Cronachesorprese

12 dicembre 2019

Casapound e il buon senso di un tribunale

Filed under: cronache — alessandro @

L’unica cosa che poteva fare un tribunale. Meglio così, stoppato un pericoloso precedente che potenzialmente sarebbe andato contro chiunque sia bersaglio di un certo numero di segnalazioni.

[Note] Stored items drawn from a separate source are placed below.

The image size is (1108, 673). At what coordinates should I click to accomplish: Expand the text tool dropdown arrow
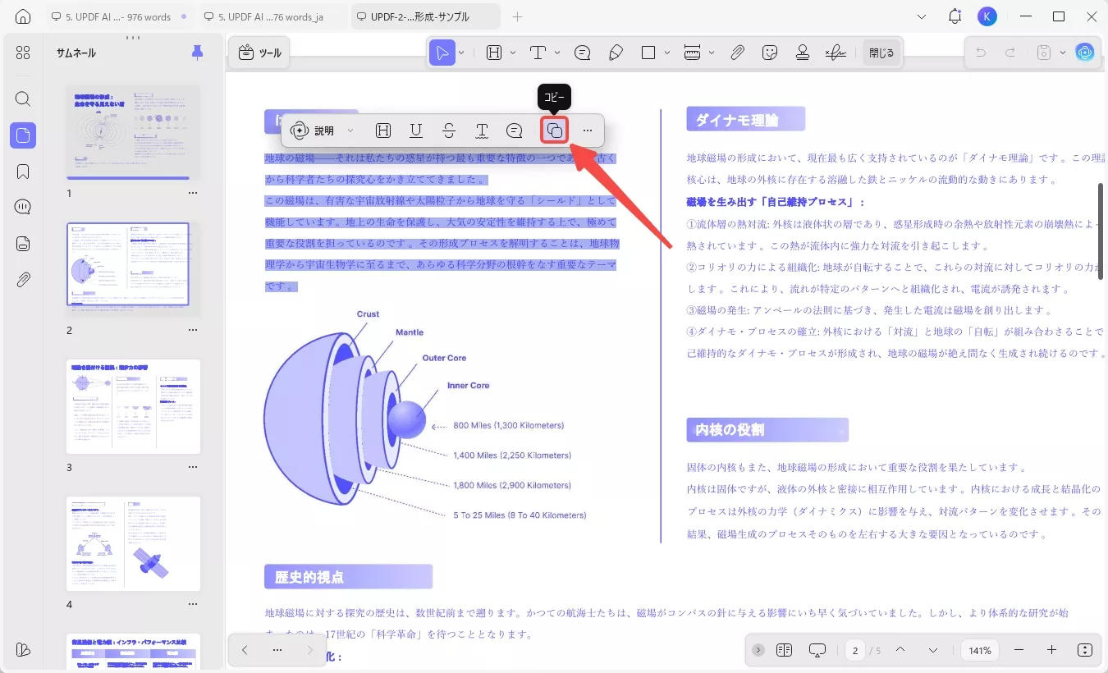tap(557, 52)
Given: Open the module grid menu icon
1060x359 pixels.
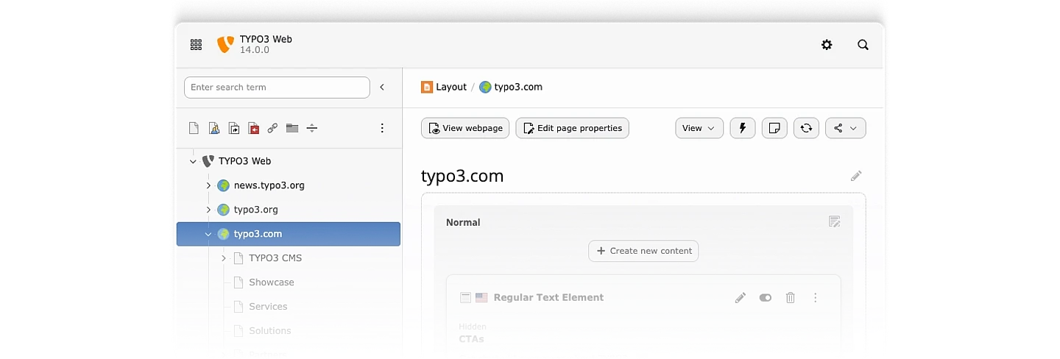Looking at the screenshot, I should tap(196, 45).
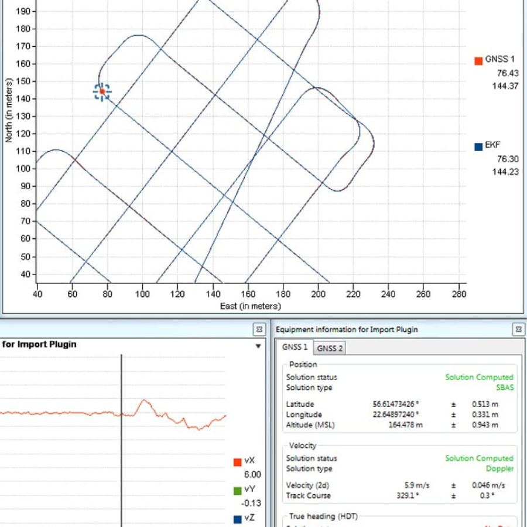Click the GNSS 1 legend label

coord(499,59)
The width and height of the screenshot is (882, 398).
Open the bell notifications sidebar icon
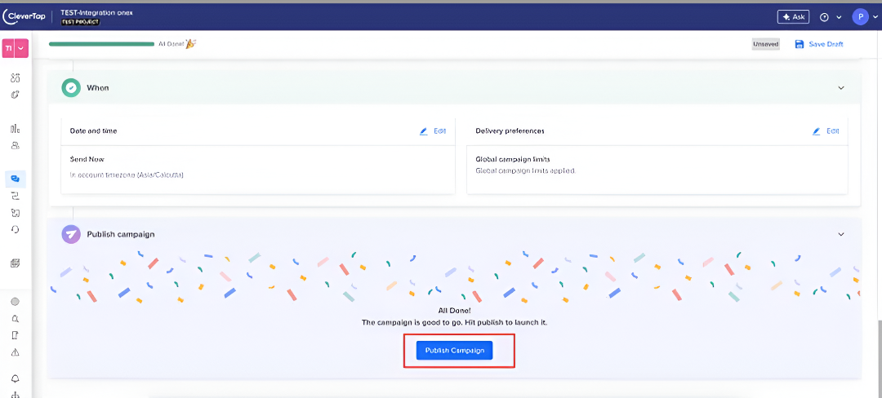[x=16, y=378]
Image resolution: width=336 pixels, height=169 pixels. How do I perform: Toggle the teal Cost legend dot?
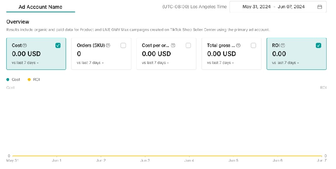click(8, 79)
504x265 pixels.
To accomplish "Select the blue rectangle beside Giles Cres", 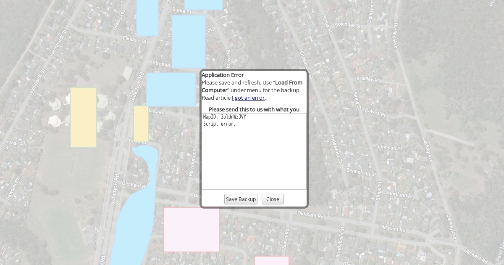I will pos(147,18).
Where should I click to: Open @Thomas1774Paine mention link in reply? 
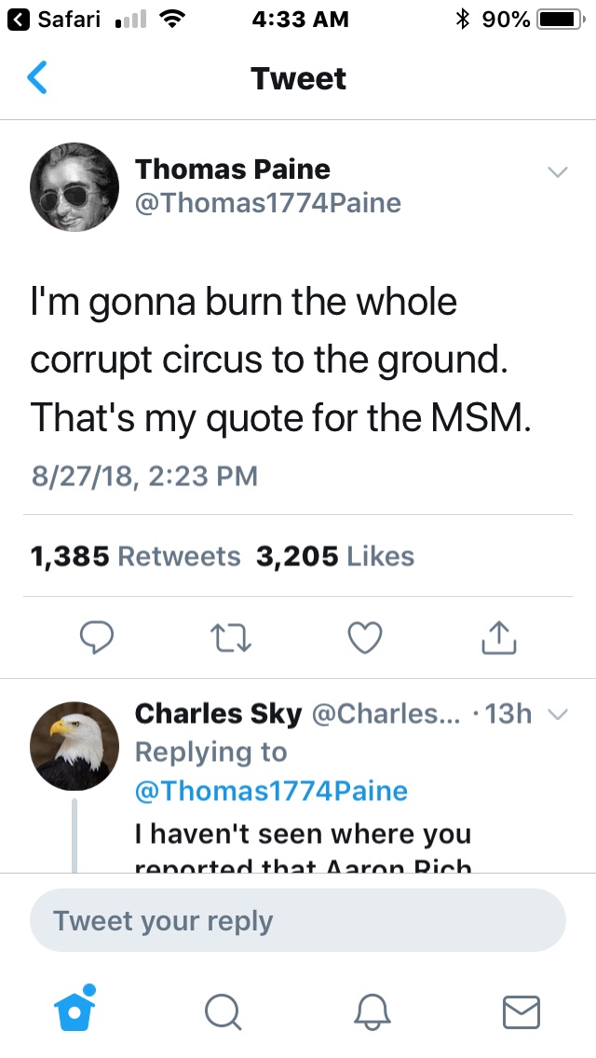click(x=271, y=792)
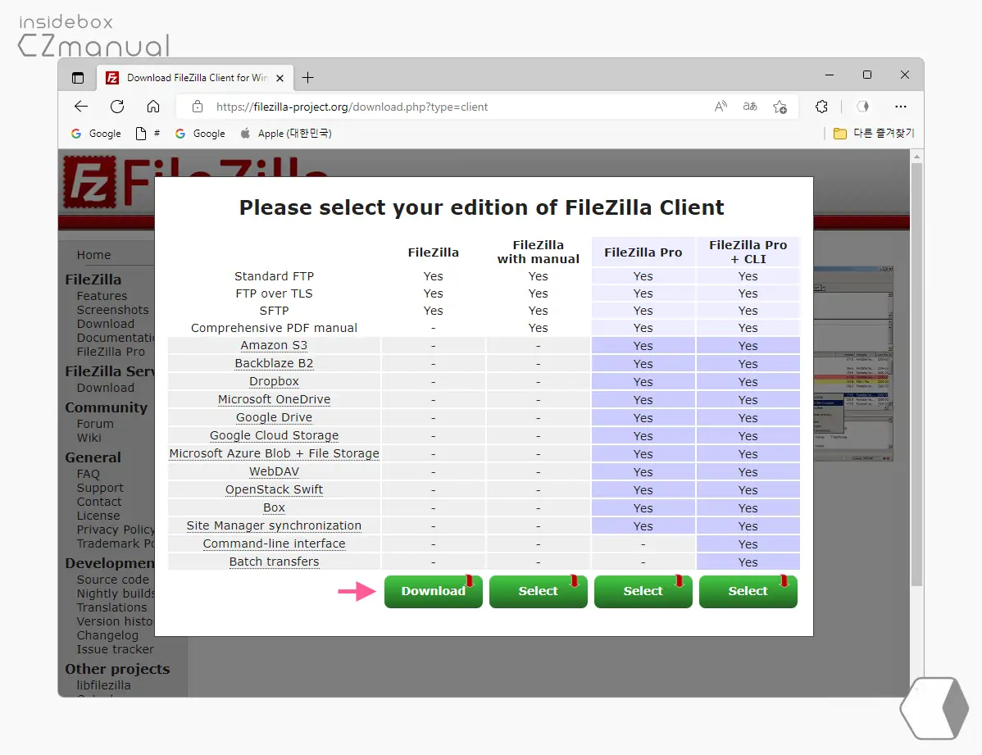Viewport: 982px width, 755px height.
Task: Select the FileZilla Pro + CLI edition
Action: pos(748,591)
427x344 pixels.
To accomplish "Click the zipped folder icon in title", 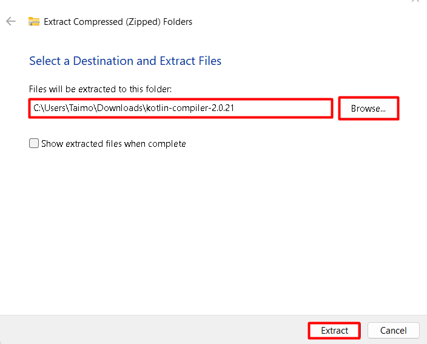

Chi esulta o storce il naso facendo parlare soltanto le proprie simpatie/antipatie politiche passa sopra l’importanza del caso, in un senso o in un altro.
“il rapporto tra Facebook e l’utente che intenda registrarsi al servizio (o con l’utente già abilitato al servizio come nel caso in esame) non è assimilabile al rapporto tra due soggetti privati qualsiasi in quanto una delle parti, appunto Facebook, ricopre una speciale posizione: tale speciale posizione comporta che Facebook, nella contrattazione con gli utenti, debba strettamente attenersi al rispetto dei principi costituzionali e ordinamentali finché non si dimostri (con accertamento da compiere attraverso una fase a cognizione piena) la loro violazione da parte dell’utente. Il rispetto dei principi costituzionali e ordinamentali costituisce per il soggetto Facebook ad un tempo condizione e limite nel rapporto con gli utenti che chiedano l’accesso al proprio servizio”.
L’unico modo per uscire da questa situazione, relativamente a Casapound, è metterla fuorilegge. cosa che potrebbe anche avvenire in forza di leggi già esistenti. Finché è un’associazione, una persona giuridica, nonché un partito che si presenta alle elezioni, deve poter aprire sedi, manifestare in piazza, gestire una pagina facebook. Non si scappa.
E non vale invocare il paradosso della tolleranza: anche se non fosse, com’è, una palese petiio principii, un tribunale non potrebbe farlo valere se non andando contro le leggi.